We went on an observational walk outside, and then wrote about what we saw outside. This was great practice for stretching out words for spelling! These are hanging on the board in our classroom if you'd like to come see.
We learned how to make snowflakes out of coffee filters. A few kindergarteners noticed that when you throw them up in the air, they float down, instead of falling straight down like other objects. This led to a fascinating 20-minute discussion on what makes things fall down, and why some objects behave differently than others! The whole class chimed in, and we began talking about gravity and how heavy objects are. The kids were so fascinated by the concept of gravity that we ended up interrupting our next activity to read a book and watch a Bill Nye the Science Guy video about gravity and how the earth turns. This is still a favorite topic of discussion and research!
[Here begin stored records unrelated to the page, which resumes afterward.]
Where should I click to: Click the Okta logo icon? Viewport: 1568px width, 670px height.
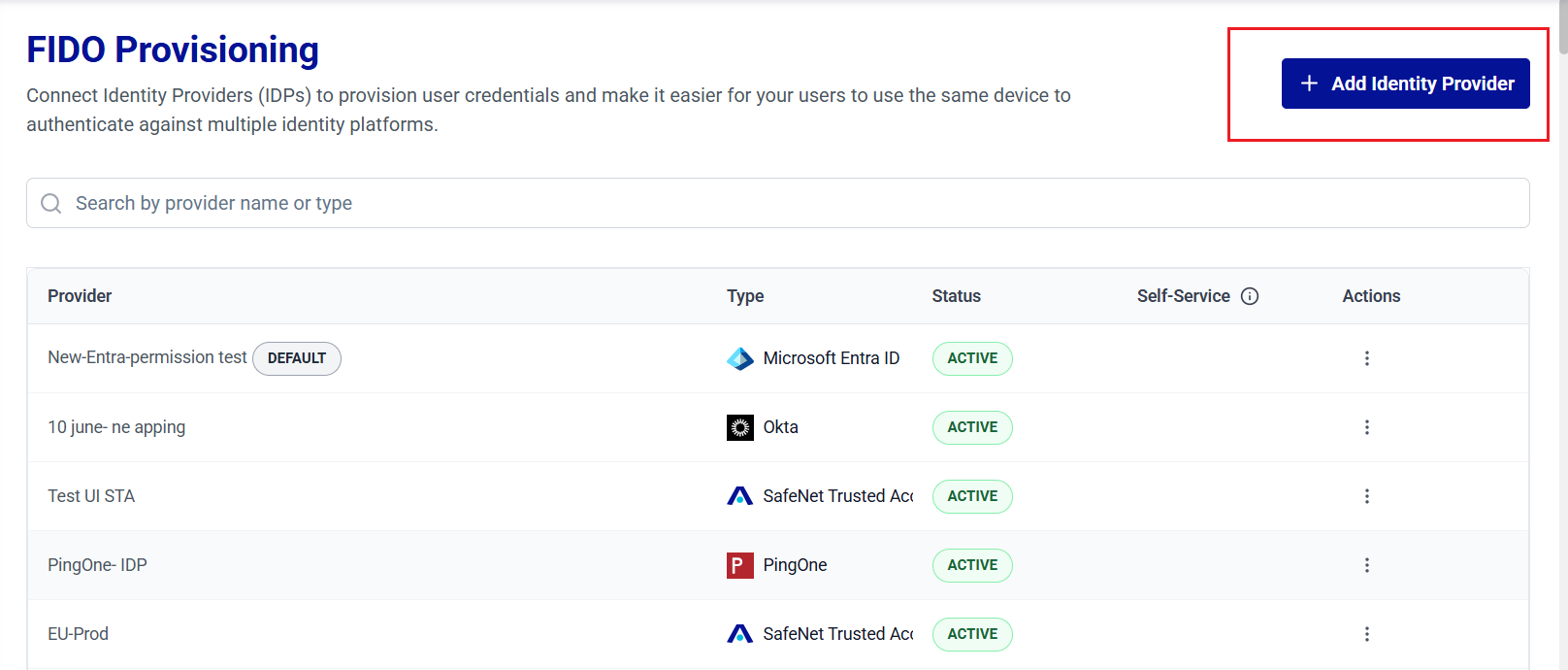pyautogui.click(x=740, y=427)
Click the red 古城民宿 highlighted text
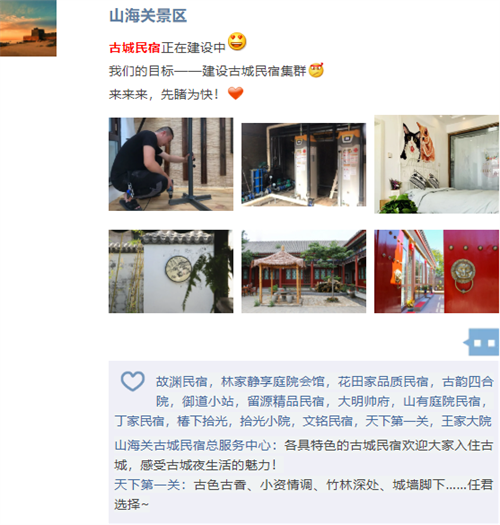 [135, 48]
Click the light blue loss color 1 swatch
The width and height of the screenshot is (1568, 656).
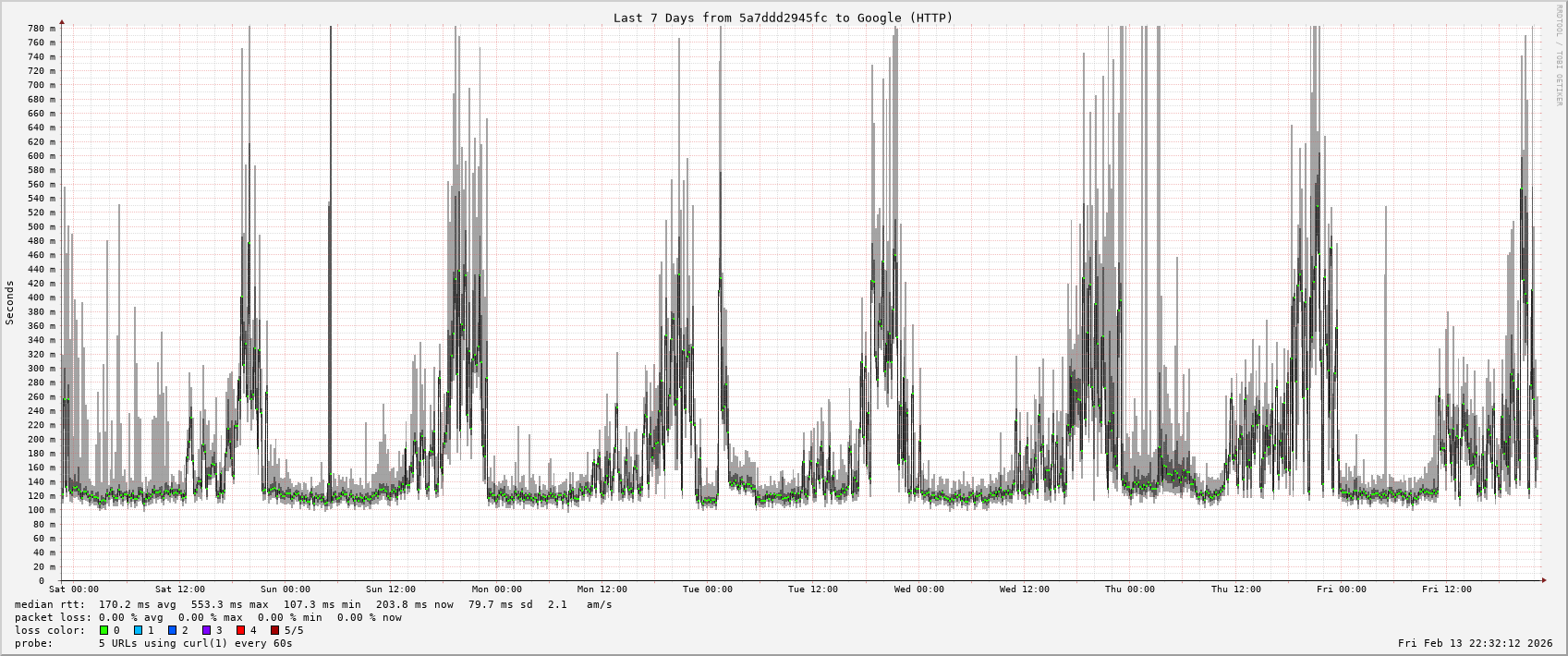tap(138, 631)
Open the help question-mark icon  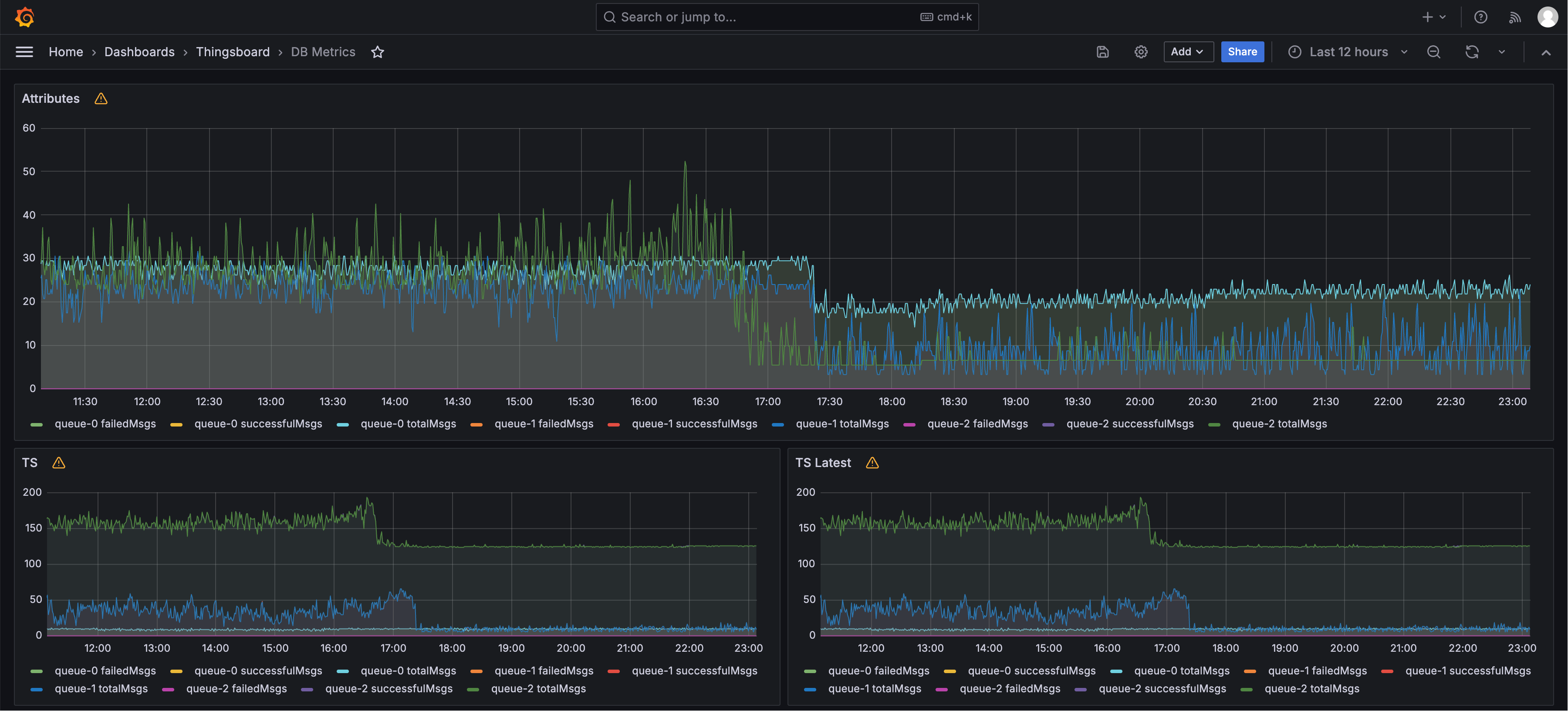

I put cotton balls and marshmallows in our sensory table to use as fake snow. Throw in a couple of toy cars, and this area was a hit! The sensory table is a great place for kids to develop imaginative play, fine motor skills, and sensory experiences.
One of our options for homework was to walk around our neighborhood or homes and record what happens in winter. Here are some of the response sheets!
Time for Kids Antarctic webcast
We were also very lucky to participate in a very cool webcast put on by Time for Kids. A scientist studying penguins broadcast live from Antarctica to share what life is like at the South Pole! There were fewer glimpses of penguins, and more talk from the scientist, than most of the kindergarteners had hoped. But it was still a very cool thing to see!